Little Jimmy is learning how to add integers. As in decimal the digits are 0 to 9, it makes a bit hard for him to understand the summation of all pair of digits. Since addition of numbers requires the knowledge of adding digits. So, his mother gave him a software that can convert a decimal integer to its binary and a binary to its corresponding decimal. So, Jimmy’s idea is to convert the numbers into binaries, and then he adds them and turns the result back to decimal using the software. It’s easy to add in binary, since you only need to know how to add (0, 0), (0, 1), (1, 0), (1, 1). Jimmy doesn’t have the idea of carry operation, so he thinks that

1 + 1 = 0

1 + 0 = 1

0 + 1 = 1

0 + 0 = 0

Using these operations, he adds the numbers in binary. So, according to his calculations,

3 (011) + 7 (111) = 4 (100)

Now you are given an array of **n** integers, indexed from **0** to **n-1**, you have to find two indices **i j** in the array **(0 ≤ i ≤ j < n)**, such that the summation (according to Jimmy) of all integers between indices **i** and **j** in the array, is maximum. And you also have to find two indices, **p q** in the array **(0 ≤ p ≤ q < n)**, such that the summation (according to Jimmy) of all integers between indices **p** and **q** in the array, is minimum. You only have to report the maximum and minimum integers.

### Input

Input starts with an integer **T (****≤ 10)**, denoting the number of test cases.
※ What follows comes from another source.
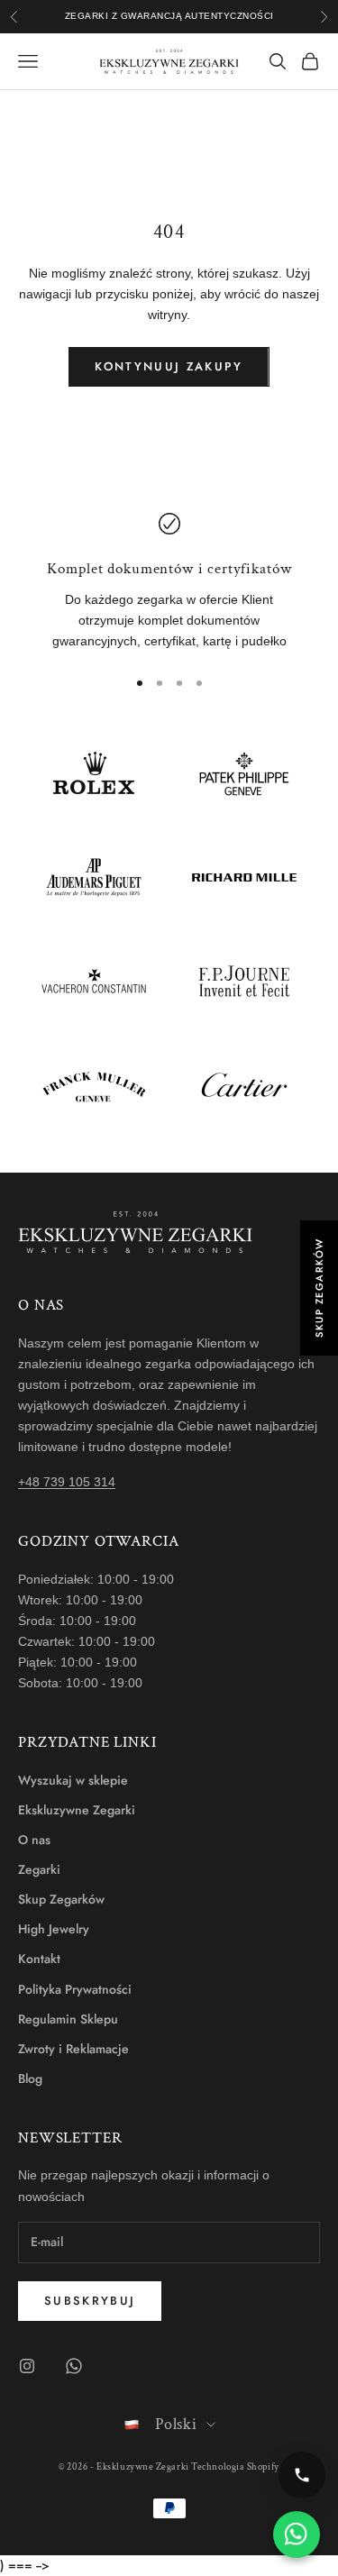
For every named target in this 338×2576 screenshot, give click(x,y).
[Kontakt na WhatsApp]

Each case starts with a line containing an integer **n (1 ≤ n ≤ 50000)**. The next line contains **n** space separated non-negative integers, denoting the integers of the given array. Each integer fits into a 32 bit signed integer.

### Output

For each case, print the case number, the maximum and minimum summation that can be made using Jimmy’s addition.

### Sample Input

2

5

6 8 2 4 2

5

3 8 2 6 5

### Sample Output

Case 1: 14 2

Case 2: 15 1

### Note

Dataset is huge, use faster I/O methods.